Wednesday, October 27, 2010

Career counseling

I've reached an awkward stage in my life and career: Too young to count the days 'til retirement (though I did: about 5,774) but too old to properly reinvent myself. I'm watching the work I enjoy and at which I am reasonably competent – organizing words and punctuation marks into some semblance of coherence -- become less and less marketable (oh, how I loathe that word), and hoping it remains viable long enough to get me to retirement.

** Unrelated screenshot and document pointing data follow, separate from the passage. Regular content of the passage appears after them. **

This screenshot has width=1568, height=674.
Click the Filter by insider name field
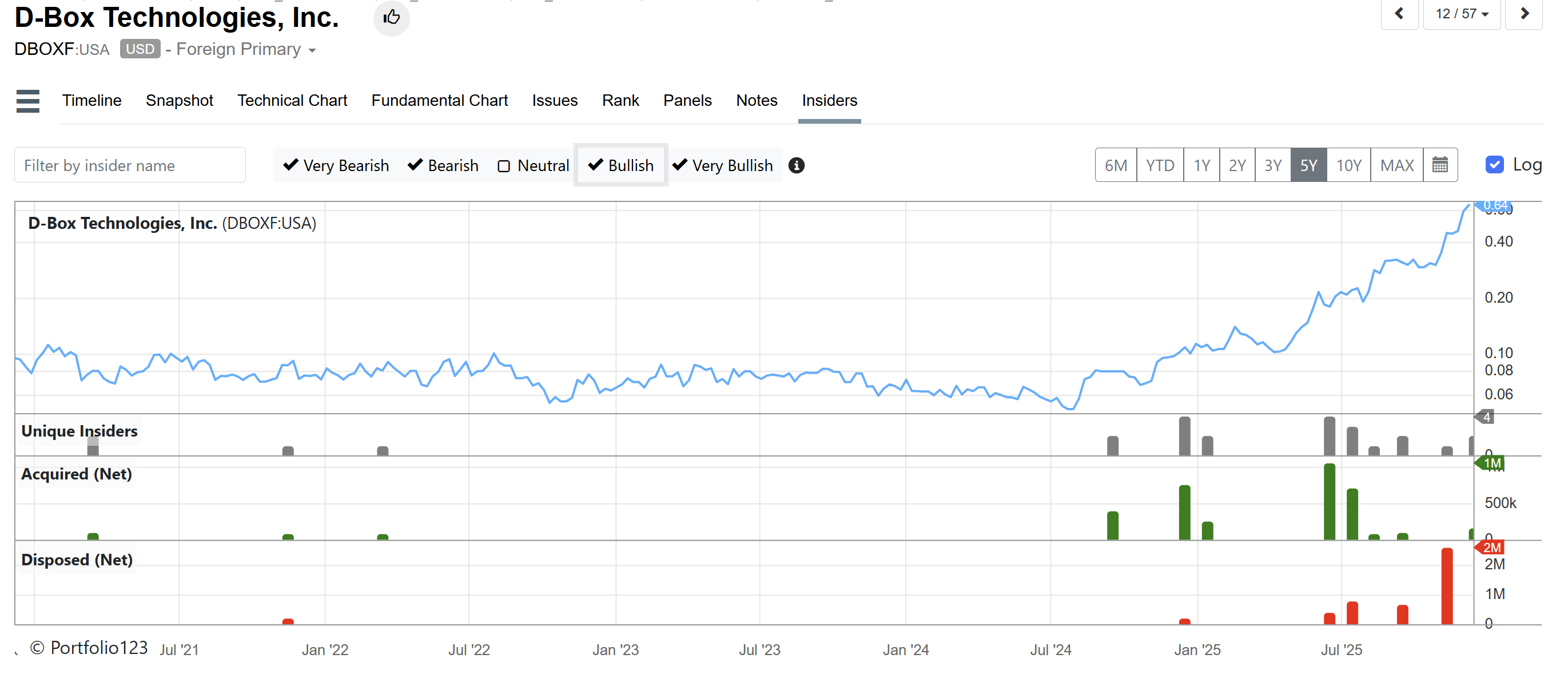point(130,165)
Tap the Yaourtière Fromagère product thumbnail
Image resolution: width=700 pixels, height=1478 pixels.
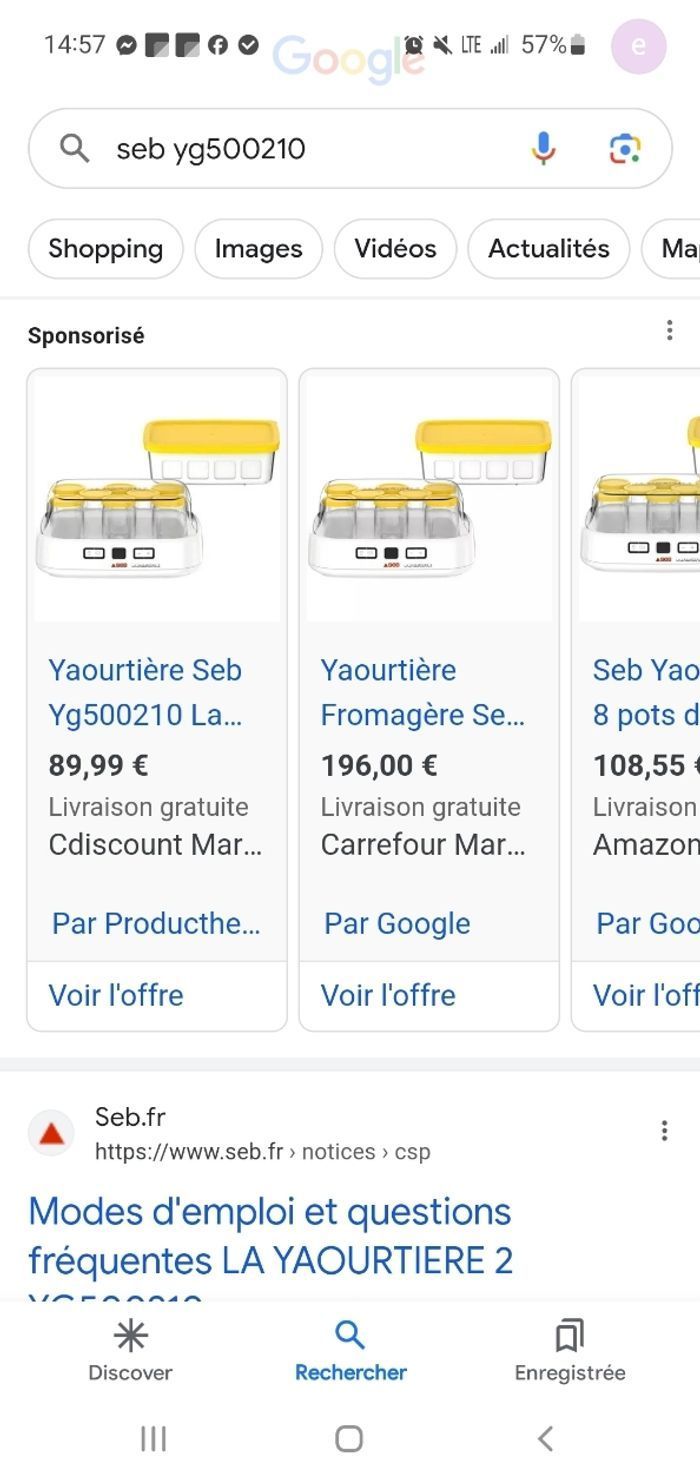(428, 497)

It's not that I require a particularly affluent retirement. All I ask is a tidy little house, with a porch in front from which to yell at the neighborhood children and a small subsistence garden out back, including a row of medicinal marijuana to treat my Alzheimer's. I'm willing to don the blue vest of the Walmart greeter or the hairnet and plastic gloves of the hamburger slinger, if need be. I'm salting away cost-cutting tips, like a recipe for a Ramen noodle-cat food casserole. I hope not to be reduced to licking pizza boxes found in dumpsters and living in a van down by the river, though I'm hanging on to my old van just in case.

Meantime, I have two sons who will be entering the workforce -- please, Lord, let it be so -- in the next couple of years and they are looking to their old man for some wise career counsel. OK, that's a lie; they've asked me squat. But I have learned a few things in 28 years of hard work, grit and determination – actually 26; I coasted through 1986 and ’91 – and I’m going to share a few tips for my sons and all young men and women about to begin their careers, even those who seek to hasten my demise by working more cheaply, more cheerfully, more quickly and with fewer bathroom breaks than I:

  • Pay about twice as much, maybe triple, for work shoes than you feel comfortable paying. You won’t regret it. Success begins with comfortable feet.
  • Never attribute to conspiracy and venality that which can be explained by sheer human folly and stupidity.
  • Network, network, network or, at a minimum, identify the movers and shakers in your profession and affix your lips securely to their behinds.
  • Understand that starting at the bottom and working your way up is all well and good, but sometimes you only get to the middle and spend the rest of your career working your way sideways, and that's not all bad. There’s usually more fun to be had there than at the top, albeit less money.
  • Success is partly about being in the right place at the right time but, even moreso, about NOT being in the wrong place at the wrong time.
  • Men, strive for a job that doesn’t require the wearing of a suit, but in which you can get away with wearing one if you want to without having people coming up to you all day and asking, “who died?” It’s even better if men the next level up in your organization also don't have to wear a suit. That way, you won't need to invest in a new wardrobe if you somehow ascend another step up the organizational chain, either via the Peter Principle or because some schmuck in middle management, on one of the rare days he does wear a suit, gets a little too close to the paper shredder and gets sucked through it when his tie gets caught.
  • I have no corresponding career fashion advice for women. I could venture some guesses, but I suspect that would end badly for me. Sorry.
  • You've heard it's not what you know but who you know that determines success. Maybe. But if you really want to get ahead, it's about who you know, what you have photos or video of them doing and with whom they are doing it.
  • And, finally, steal one Post-it note, one paper clip and one pen each week so you'll have a head start on going into business for yourself if the bottom falls out of your job.

Oh, and one more: Be nice to the old guy greeting you at Walmart. It might be me … and, one day, you.